(Stored entries)
--- START ---

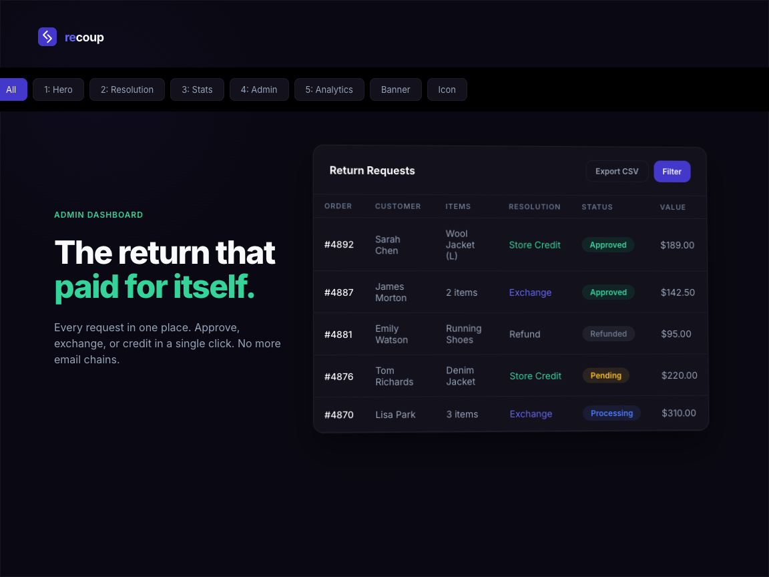Click the Approved badge on order #4892

tap(607, 245)
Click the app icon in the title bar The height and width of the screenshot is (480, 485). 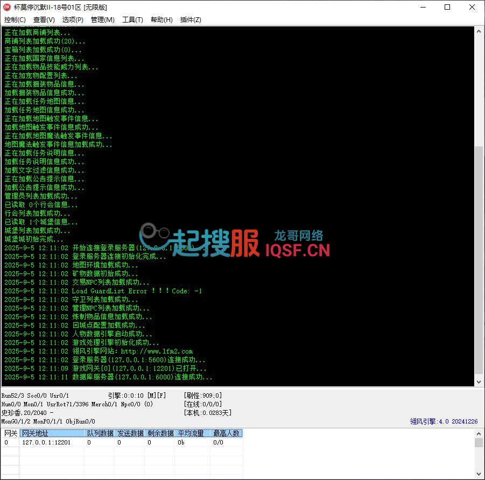pos(7,8)
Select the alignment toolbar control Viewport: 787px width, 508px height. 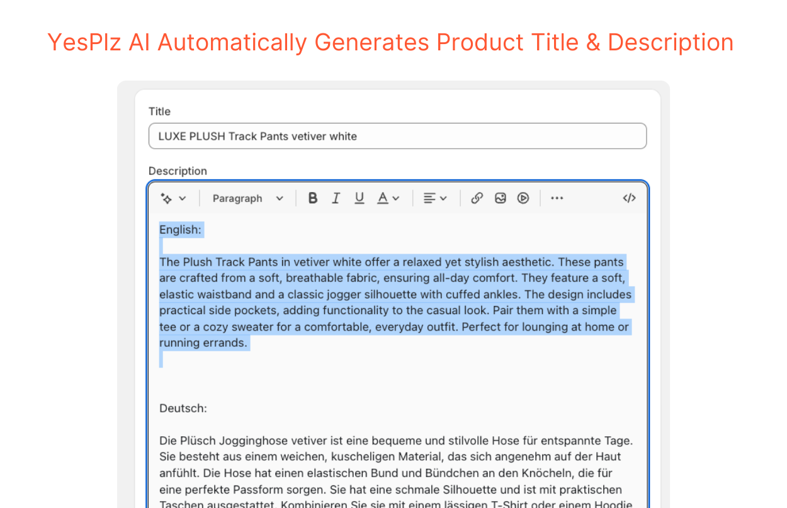(431, 198)

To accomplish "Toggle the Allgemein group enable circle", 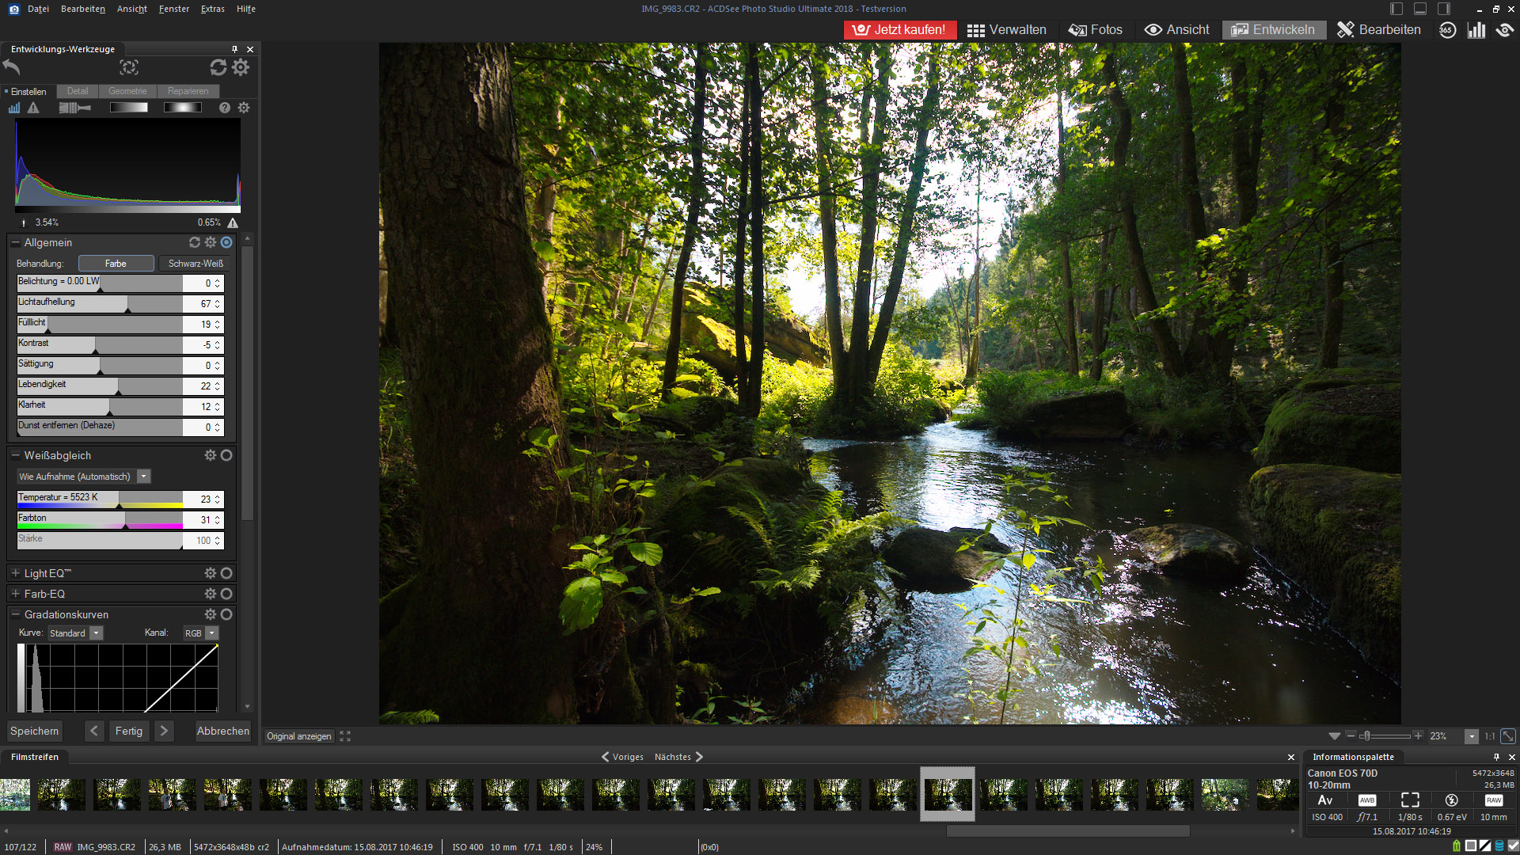I will [x=226, y=242].
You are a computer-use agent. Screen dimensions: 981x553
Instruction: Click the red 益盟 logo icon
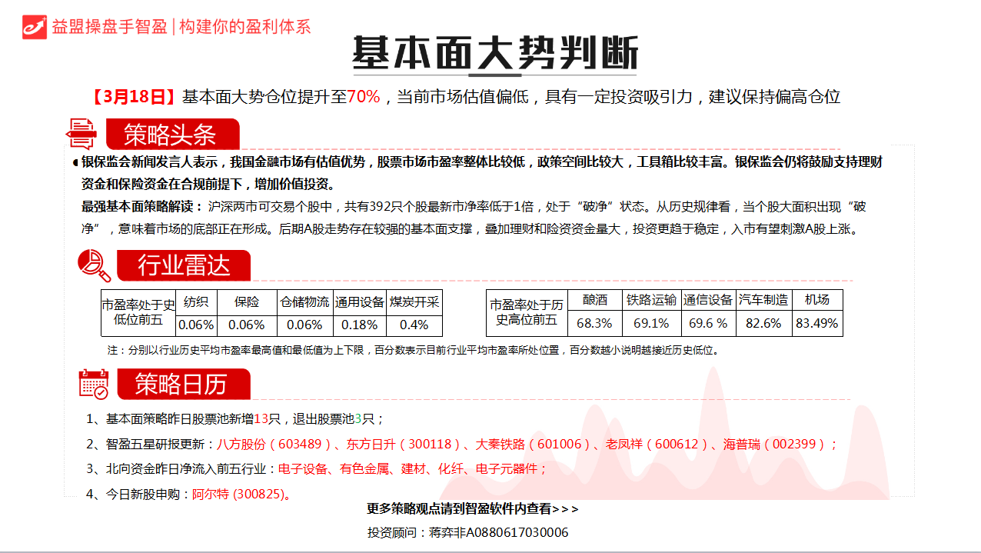(x=35, y=26)
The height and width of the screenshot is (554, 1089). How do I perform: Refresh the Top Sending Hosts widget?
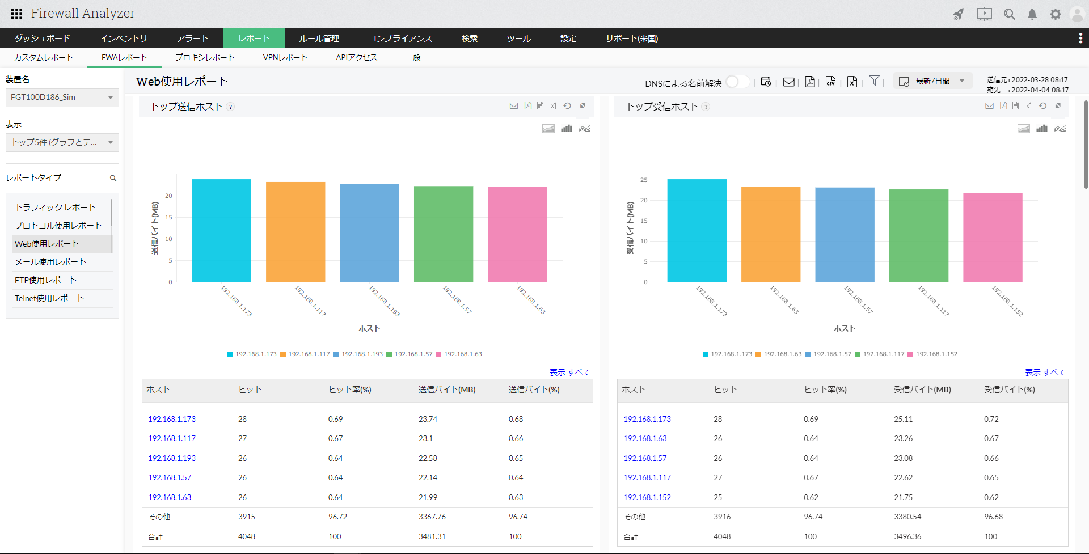(567, 106)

--- END ---

● **Exercise brief**
Output everything from the line containing "The height and width of the screenshot is (554, 1089)." down to the end of the entries as a JSON list of strings, one string per line, skipping blank lines. Leave the pictures out.

● **Full solution**
[
  "The height and width of the screenshot is (554, 1089). How do I perform: Refresh the Top Sending Hosts widget?",
  "(567, 106)"
]